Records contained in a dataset

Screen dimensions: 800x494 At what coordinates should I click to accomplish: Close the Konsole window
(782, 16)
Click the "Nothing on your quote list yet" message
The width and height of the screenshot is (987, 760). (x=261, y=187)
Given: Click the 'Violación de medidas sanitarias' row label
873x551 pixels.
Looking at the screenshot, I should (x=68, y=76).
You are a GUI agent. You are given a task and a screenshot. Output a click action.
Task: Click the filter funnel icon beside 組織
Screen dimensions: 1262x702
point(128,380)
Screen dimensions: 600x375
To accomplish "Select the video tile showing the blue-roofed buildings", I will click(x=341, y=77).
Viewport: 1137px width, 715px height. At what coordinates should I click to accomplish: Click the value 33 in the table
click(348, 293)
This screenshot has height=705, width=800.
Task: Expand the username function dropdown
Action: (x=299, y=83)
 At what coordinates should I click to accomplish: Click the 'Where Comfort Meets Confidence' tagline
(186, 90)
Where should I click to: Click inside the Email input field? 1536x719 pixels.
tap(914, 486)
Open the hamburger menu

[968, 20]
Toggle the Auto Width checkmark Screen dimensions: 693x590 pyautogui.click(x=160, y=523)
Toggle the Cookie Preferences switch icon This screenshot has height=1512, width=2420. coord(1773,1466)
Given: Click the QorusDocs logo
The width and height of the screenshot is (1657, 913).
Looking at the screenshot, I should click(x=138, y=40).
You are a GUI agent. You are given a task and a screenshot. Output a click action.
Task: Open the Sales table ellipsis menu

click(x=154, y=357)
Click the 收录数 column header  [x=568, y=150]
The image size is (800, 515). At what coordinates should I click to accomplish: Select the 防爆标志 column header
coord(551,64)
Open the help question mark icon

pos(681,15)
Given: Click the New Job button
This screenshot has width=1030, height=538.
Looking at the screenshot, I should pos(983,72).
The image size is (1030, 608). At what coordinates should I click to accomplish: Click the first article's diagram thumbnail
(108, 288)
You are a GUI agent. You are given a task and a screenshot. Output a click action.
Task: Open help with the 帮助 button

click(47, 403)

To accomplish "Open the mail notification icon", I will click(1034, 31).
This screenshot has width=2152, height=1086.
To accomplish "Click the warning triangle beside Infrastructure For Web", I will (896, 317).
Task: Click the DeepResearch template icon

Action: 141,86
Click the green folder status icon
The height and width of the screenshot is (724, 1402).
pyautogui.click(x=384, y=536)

» Exercise brief
Restate the records in full, keeping every word as it is.

» Reply to the task
Screen dimensions: 800x494 At what coordinates should I click to accomplish: Close the Konsole window
(782, 16)
Click the "Nothing on your quote list yet" message
The width and height of the screenshot is (987, 760). (x=261, y=187)
Given: Click the 'Violación de medidas sanitarias' row label
873x551 pixels.
Looking at the screenshot, I should (x=68, y=76).
You are a GUI agent. You are given a task and a screenshot. Output a click action.
Task: Click the filter funnel icon beside 組織
Screen dimensions: 1262x702
point(128,380)
Screen dimensions: 600x375
To accomplish "Select the video tile showing the blue-roofed buildings", I will click(x=341, y=77).
Viewport: 1137px width, 715px height. At what coordinates should I click to accomplish: Click the value 33 in the table
click(348, 293)
This screenshot has height=705, width=800.
Task: Expand the username function dropdown
Action: (x=299, y=83)
 At what coordinates should I click to accomplish: Click the 'Where Comfort Meets Confidence' tagline
(186, 90)
Where should I click to: Click inside the Email input field? 1536x719 pixels.
tap(914, 486)
Open the hamburger menu

[968, 20]
Toggle the Auto Width checkmark Screen dimensions: 693x590 pyautogui.click(x=160, y=523)
Toggle the Cookie Preferences switch icon This screenshot has height=1512, width=2420. coord(1773,1466)
Given: Click the QorusDocs logo
The width and height of the screenshot is (1657, 913).
Looking at the screenshot, I should click(x=138, y=40).
You are a GUI agent. You are given a task and a screenshot. Output a click action.
Task: Open the Sales table ellipsis menu

click(x=154, y=357)
Click the 收录数 column header  [x=568, y=150]
The image size is (800, 515). At what coordinates should I click to accomplish: Select the 防爆标志 column header
coord(551,64)
Open the help question mark icon

pos(681,15)
Given: Click the New Job button
This screenshot has width=1030, height=538.
Looking at the screenshot, I should pos(983,72).
The image size is (1030, 608). At what coordinates should I click to accomplish: Click the first article's diagram thumbnail
(108, 288)
You are a GUI agent. You are given a task and a screenshot. Output a click action.
Task: Open help with the 帮助 button

click(47, 403)

To accomplish "Open the mail notification icon", I will click(1034, 31).
This screenshot has width=2152, height=1086.
To accomplish "Click the warning triangle beside Infrastructure For Web", I will (896, 317).
Task: Click the DeepResearch template icon

Action: 141,86
Click the green folder status icon
The height and width of the screenshot is (724, 1402).
pyautogui.click(x=384, y=536)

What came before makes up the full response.